Des erreurs aux dérives

Si elle constitue l’unique ressource d’une personne en souffrance, la « thérapie par IA » peut présenter de réels dangers. Sans connaissances ou recommandations actualisées ni surtout la supervision d’un professionnel, un chatbot peut fournir des réponses incomplètes, inadaptées ou biaisées. Elles seront d’autant plus biaisées qu’une IA conversationnelle est programmée pour éviter de contrarier son utilisateur. Elle aura donc toujours tendance à abonder dans son sens ; elle est généralement consensuelle, voire focalisée sur les points de vue, centres d’intérêt et manière de penser de celui ou celle qui l’interroge, qu’elle peut même renforcer. De nombreux cas ont été rapportés d’encouragement ou d’incitation aux troubles des conduites alimentaires, voire au suicide. 

Un thérapeute humain, au contraire, sait confronter avec tact certaines croyances du patient pour l’aider à évoluer – une démarche impossible avec un agent virtuel docile et qui maintient la personne dans sa zone de confort.

A la longue, un utilisateur peut aussi développer un attachement émotionnel voire une dépendance à cette « oreille attentive » virtuelle.

Cela peut renforcer le risque d’isolement : se confier à un chatbot au lieu de consulter un proche ou un psy peut couper la personne de l’aide réelle, factuelle dont elle aurait besoin.

Enfin, ces services offerts gratuitement posent plus largement un problème éthique de confidentialité et de gestion de données sensibles, liées à la santé d’une personne.

Un outil puissant, mais complémentaire

Les professionnels du soin et de l’accompagnement estiment que l’intelligence artificielle a cependant son utilité, si les sources sur lesquelles elle s’appuie sont fiables, élaborées par des professionnels, et si on définit bien sa place. Elle peut être un outil pertinent, mais uniquement en complément d’un suivi humain – jamais en remplacement d’un vrai thérapeute. Une appli, un chatbot ou un agent IA peuvent par exemple faciliter une auto-évaluation, pour inciter à consulter.
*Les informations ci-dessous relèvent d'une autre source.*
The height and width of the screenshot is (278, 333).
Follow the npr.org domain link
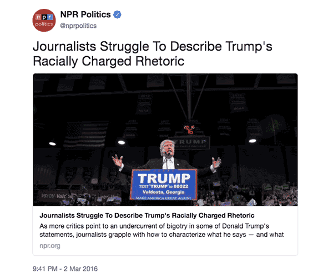pyautogui.click(x=50, y=246)
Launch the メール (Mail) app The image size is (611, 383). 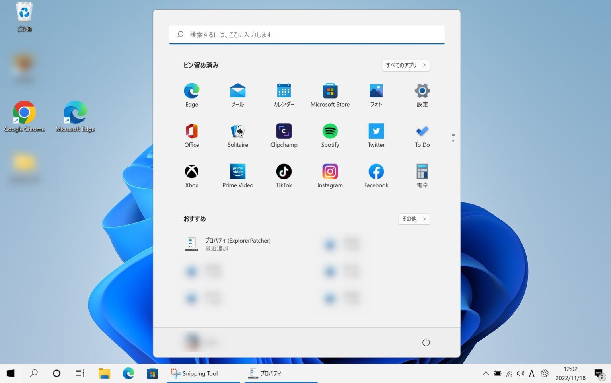click(237, 95)
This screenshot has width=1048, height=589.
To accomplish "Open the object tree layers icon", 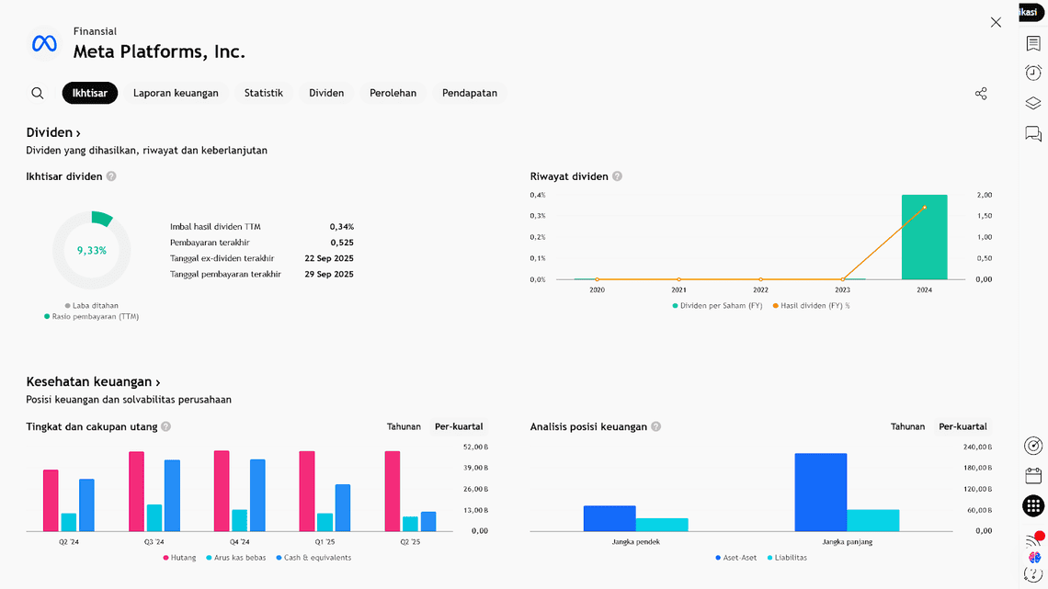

Ou générer des rappels d’actions à mettre en place – ou encore servir de « journal de bord » de sa santé mentale, comme les applis Kanopee ou Jardin mental, par exemple, élaborées par des psychiatres.

Les agents virtuels peuvent apporter un soutien initial ou intervenir entre deux consultations pour ceux qui n’ont pas de solution immédiate, mais ne sauraient en aucun cas se substituer à un thérapeute formé ni au soutien humain des proches – famille ou amis.